Posted Oct 14, 2009 03:52 pm CDT
Corporate legal departments are intent on cutting costs and are using a variety of strategies to get the job done, a new survey finds.
Lauren Chung, director of the Hildebrandt survey, told the ABA Journal that the frugal approach extends to compensation for in-house lawyers.
“Do I think that lawyers overall are making less?” Chung said. “They’re not getting the increases that they had been enjoying for the past several years. Every year they were almost guaranteed an increase. This year we see very clearly that is not the norm anymore.”
The average total cash compensation—base salary plus cash bonuses—was $229,000 for in-house lawyers in March 2009, down from $236,000 reported in a March 2008 survey. The apparent drop in year-over-year numbers could be misleading, however, because additional companies responded to this year’s survey.
When Hildebrandt asked companies responding to the 2009 survey to report total cash compensation numbers for March 2008 and 2009, they reported a year-over-year increase of 3 percent. Last year’s survey reported a year-over-year increase of 8 percent in total cash compensation.

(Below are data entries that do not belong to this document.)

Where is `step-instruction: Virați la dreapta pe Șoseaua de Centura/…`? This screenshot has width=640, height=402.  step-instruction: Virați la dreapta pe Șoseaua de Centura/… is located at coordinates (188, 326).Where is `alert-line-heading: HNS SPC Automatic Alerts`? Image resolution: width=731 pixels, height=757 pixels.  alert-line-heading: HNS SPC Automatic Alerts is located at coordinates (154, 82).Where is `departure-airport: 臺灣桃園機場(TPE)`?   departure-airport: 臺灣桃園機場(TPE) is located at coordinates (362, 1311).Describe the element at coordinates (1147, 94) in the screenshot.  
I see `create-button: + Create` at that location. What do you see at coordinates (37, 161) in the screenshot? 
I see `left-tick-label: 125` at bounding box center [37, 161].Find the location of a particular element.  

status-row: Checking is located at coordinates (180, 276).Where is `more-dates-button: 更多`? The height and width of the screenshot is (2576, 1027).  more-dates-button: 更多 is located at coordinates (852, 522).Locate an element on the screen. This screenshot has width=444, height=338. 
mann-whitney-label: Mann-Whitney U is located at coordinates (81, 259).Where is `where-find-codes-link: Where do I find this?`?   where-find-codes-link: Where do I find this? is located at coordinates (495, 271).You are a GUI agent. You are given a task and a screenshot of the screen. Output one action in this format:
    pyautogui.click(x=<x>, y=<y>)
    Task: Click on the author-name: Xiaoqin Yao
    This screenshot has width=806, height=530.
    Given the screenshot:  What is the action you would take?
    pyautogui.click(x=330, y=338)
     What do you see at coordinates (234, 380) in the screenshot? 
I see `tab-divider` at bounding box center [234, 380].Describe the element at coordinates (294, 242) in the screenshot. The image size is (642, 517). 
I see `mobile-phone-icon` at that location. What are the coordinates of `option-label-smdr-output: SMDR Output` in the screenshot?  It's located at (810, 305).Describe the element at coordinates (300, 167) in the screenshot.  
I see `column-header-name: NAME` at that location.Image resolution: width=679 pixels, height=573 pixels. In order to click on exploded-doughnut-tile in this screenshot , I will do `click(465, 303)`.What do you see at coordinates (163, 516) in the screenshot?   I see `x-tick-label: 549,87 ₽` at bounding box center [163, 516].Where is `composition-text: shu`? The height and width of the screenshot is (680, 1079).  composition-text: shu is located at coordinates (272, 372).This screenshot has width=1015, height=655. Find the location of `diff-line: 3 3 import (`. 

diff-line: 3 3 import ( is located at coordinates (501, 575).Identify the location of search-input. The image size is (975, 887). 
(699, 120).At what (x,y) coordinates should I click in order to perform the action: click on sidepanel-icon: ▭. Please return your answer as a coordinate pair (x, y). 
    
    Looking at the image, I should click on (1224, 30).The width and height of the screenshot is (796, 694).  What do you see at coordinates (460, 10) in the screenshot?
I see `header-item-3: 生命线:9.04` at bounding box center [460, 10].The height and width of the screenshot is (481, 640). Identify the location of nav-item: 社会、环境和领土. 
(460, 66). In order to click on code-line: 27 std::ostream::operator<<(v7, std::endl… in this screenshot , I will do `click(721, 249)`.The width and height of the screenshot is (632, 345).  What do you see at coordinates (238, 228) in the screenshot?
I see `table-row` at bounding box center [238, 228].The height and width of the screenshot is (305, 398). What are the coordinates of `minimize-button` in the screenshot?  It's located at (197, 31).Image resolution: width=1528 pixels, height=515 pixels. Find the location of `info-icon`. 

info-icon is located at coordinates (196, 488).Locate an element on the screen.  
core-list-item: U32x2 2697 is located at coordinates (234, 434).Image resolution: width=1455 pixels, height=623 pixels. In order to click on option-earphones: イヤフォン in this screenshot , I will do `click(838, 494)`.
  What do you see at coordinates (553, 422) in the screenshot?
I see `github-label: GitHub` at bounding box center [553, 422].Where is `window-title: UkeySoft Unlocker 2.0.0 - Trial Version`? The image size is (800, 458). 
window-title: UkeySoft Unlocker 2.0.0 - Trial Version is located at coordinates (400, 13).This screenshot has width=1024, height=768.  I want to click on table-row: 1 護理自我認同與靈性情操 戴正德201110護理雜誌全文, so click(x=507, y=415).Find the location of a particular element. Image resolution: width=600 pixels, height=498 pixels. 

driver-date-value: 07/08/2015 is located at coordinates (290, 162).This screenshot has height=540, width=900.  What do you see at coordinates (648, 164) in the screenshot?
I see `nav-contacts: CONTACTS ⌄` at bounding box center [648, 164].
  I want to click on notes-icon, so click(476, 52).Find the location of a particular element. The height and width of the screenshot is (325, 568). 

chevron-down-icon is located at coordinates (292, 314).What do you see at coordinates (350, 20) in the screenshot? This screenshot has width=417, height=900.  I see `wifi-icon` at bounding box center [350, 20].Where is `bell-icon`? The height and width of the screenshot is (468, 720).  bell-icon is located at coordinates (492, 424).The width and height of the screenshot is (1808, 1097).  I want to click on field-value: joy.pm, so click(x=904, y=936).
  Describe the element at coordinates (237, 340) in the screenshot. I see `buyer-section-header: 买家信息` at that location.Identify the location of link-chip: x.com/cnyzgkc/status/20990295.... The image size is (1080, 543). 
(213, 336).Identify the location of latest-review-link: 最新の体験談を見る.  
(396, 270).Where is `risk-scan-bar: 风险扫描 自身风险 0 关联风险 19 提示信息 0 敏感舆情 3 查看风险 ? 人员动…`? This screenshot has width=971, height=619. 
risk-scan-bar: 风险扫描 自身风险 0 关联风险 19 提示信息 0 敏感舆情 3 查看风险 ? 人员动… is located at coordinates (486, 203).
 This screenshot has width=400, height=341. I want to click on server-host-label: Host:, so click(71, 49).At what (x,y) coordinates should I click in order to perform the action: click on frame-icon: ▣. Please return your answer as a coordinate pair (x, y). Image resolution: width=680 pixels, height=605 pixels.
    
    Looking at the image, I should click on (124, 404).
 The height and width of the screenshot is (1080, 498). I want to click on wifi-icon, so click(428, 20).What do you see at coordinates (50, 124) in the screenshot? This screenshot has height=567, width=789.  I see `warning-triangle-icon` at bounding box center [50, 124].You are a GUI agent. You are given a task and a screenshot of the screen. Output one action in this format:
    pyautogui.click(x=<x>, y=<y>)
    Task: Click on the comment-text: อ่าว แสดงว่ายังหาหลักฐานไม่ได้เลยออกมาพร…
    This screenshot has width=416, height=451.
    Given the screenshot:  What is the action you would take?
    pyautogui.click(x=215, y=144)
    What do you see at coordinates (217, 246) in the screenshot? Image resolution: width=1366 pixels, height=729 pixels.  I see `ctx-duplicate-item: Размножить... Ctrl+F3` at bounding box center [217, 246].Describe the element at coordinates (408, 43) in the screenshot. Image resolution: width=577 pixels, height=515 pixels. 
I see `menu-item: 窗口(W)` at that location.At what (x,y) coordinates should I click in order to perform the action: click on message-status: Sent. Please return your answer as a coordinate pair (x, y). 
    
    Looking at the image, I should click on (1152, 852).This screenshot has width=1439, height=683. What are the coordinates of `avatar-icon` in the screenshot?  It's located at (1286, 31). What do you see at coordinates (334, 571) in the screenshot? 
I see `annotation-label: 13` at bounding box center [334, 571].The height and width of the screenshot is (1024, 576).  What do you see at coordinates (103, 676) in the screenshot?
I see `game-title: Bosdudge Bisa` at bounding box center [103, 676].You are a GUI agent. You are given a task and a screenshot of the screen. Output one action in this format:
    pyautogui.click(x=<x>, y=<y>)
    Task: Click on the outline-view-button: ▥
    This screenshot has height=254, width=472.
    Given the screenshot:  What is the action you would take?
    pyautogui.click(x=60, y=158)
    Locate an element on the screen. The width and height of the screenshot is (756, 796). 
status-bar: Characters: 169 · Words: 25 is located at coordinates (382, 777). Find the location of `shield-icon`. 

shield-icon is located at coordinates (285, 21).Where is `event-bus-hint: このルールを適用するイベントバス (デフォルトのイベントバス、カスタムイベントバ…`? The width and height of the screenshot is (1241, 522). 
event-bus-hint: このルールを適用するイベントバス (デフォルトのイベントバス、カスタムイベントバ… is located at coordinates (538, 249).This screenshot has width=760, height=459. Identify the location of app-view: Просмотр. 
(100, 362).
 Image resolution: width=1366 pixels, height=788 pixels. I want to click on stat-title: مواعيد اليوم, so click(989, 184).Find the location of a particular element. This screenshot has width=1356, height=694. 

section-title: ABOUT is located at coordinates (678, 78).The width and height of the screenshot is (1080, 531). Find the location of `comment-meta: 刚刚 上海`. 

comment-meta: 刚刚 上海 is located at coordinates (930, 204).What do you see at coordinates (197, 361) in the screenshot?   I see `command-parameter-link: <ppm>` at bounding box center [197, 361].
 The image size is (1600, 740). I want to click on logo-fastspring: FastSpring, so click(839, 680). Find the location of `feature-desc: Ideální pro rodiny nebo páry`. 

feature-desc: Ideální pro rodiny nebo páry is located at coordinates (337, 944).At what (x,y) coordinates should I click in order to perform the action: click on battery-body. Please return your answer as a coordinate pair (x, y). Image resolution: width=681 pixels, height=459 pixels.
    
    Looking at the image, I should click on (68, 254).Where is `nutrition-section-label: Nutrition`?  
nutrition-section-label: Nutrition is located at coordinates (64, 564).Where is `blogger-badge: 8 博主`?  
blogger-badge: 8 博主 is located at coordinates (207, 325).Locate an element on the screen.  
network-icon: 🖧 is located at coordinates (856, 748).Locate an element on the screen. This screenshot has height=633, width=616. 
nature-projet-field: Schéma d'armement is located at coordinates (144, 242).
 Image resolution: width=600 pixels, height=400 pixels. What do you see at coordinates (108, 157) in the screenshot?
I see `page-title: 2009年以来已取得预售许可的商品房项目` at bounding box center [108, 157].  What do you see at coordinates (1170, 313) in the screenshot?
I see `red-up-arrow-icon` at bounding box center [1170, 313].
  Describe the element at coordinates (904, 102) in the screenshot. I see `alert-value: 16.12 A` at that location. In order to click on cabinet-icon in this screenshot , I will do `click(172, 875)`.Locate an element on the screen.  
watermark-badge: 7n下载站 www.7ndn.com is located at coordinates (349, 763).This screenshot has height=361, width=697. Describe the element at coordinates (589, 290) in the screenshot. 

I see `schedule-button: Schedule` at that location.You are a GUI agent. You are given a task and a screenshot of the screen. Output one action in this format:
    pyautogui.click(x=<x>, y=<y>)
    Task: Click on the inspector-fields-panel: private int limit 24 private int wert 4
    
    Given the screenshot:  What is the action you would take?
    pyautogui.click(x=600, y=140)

Total compensation—base salary, cash bonus, and value of long-term incentives—was $285,000 in March 2009, an average increase of 4 percent. Last year responding companies reported a 10 percent increase in total compensation for in-house lawyers.
Jonathan Bellis, head of Hildebrandt’s law department consulting practice, told the Legal Intelligencer that the March 2009 survey showed there was no single method for cutting costs in corporate legal departments.
The Intelligencer reports that Bellis’ clients “have been looking at reducing discretionary budgets, limiting attendance at events, a shift in compensation structures, an increase in contract and temporary attorneys, the use of more regional law firms and shifting more work back to the business side of the company.”
The survey received 231 responses representing 21 industries and 22 percent of the Fortune 500 list. The Intelligencer and a Hildebrandt press release reported these findings:
• Eighteen percent of the respondents anticipated a decrease in the number of in-house lawyers in their departments, while 30 percent expected an increase. The numbers reflect a cost-reduction strategy of bringing more work inside that had been done by outside counsel, according to the press release.
• Nearly a third of the respondents expect to use fewer outside firms in the United States. Only 8 percent expect to increase the number of law firms they use.
• Forty-six percent of the responding companies anticipate that alternative billing arrangements will make up more than 11 percent of their outside legal budget, compared to 33 percent last year.
• Total legal spending increased by 5 percent in the United States, the same rate of increase as the year before.